Let's look at a problem that looks just a bit like machine learning: Curve fitting for unbinned data. We are going to ignore the actual minimizer, and instead just compute the negative log likelihood (nll).
# from jax.config import config
# config.update("jax_enable_x64", True)
import numpy as np
np.random.seed(42)
dist = np.hstack(
[
np.random.normal(loc=1, scale=2.0, size=1_000_000),
np.random.normal(loc=1, scale=0.5, size=1_000_000),
]
)
Let's start with NumPy, just to show how it would be done:
def gaussian(x, μ, σ):
return 1 / np.sqrt(2 * np.pi * σ**2) * np.exp(-((x - μ) ** 2) / (2 * σ**2))
def add(x, f_0, μ, σ, σ2):
return f_0 * gaussian(x, μ, σ) + (1 - f_0) * gaussian(x, μ, σ2)
def nll(x, f_0, μ, σ, σ2):
return -np.sum(np.log(add(x, f_0, μ, σ, σ2)))
%%time
nll(dist, *np.random.rand(4))
%%timeit
nll(dist, *np.random.rand(4))
Jax is a tool from Google. It can target a wide variety of backends (CPU, GPU, TPU), can JIT compile, and can take gradients. It is very powerful, and rather tricky, since it does quite a few things a bit differently. First let's try using it:
import jax
import jax.numpy as jnp
Now we'll just replace np
with jnp
everywhere in the above code, to produce:
def gaussian(x, μ, σ):
return 1 / jnp.sqrt(2 * jnp.pi * σ**2) * jnp.exp(-((x - μ) ** 2) / (2 * σ**2))
def add(x, f_0, μ, σ, σ2):
return f_0 * gaussian(x, μ, σ) + (1 - f_0) * gaussian(x, μ, σ2)
def nll(x, f_0, μ, σ, σ2):
return -jnp.sum(jnp.log(add(x, f_0, μ, σ, σ2)))
Now we need just one more step - we need Jax arrays instead of NumPy arrays:
d_dist = jnp.asarray(dist)
There's one more step, but let's just check this first:
%%time
nll(d_dist, *np.random.rand(4)).block_until_ready()
%%timeit
nll(d_dist, *np.random.rand(4)).block_until_ready()
We probably are seeing a nice speedup here.
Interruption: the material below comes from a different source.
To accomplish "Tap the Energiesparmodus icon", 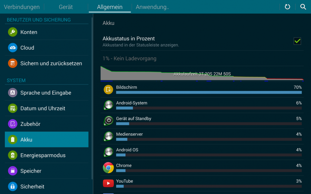I will coord(13,155).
File it away - we'll explain it later, and let's move on.
Now we can JIT our function. Unlike numba, we just pass the top level function in.
nll_jit = jax.jit(nll)
Now the first time we call it, JAX will "trace" the function and produce the XLA code for it. Like other tracers, it can't handle non-vectorized control flow.
%%time
nll_jit(d_dist, *np.random.rand(4)).block_until_ready()
Now that it's primed, let's measure:
%%timeit
nll_jit(d_dist, *np.random.rand(4)).block_until_ready()
This is very nice, but there is a caveat; this is in 32 bit mode. Uncomment the code at the top and restart the kernel; compare the timings again.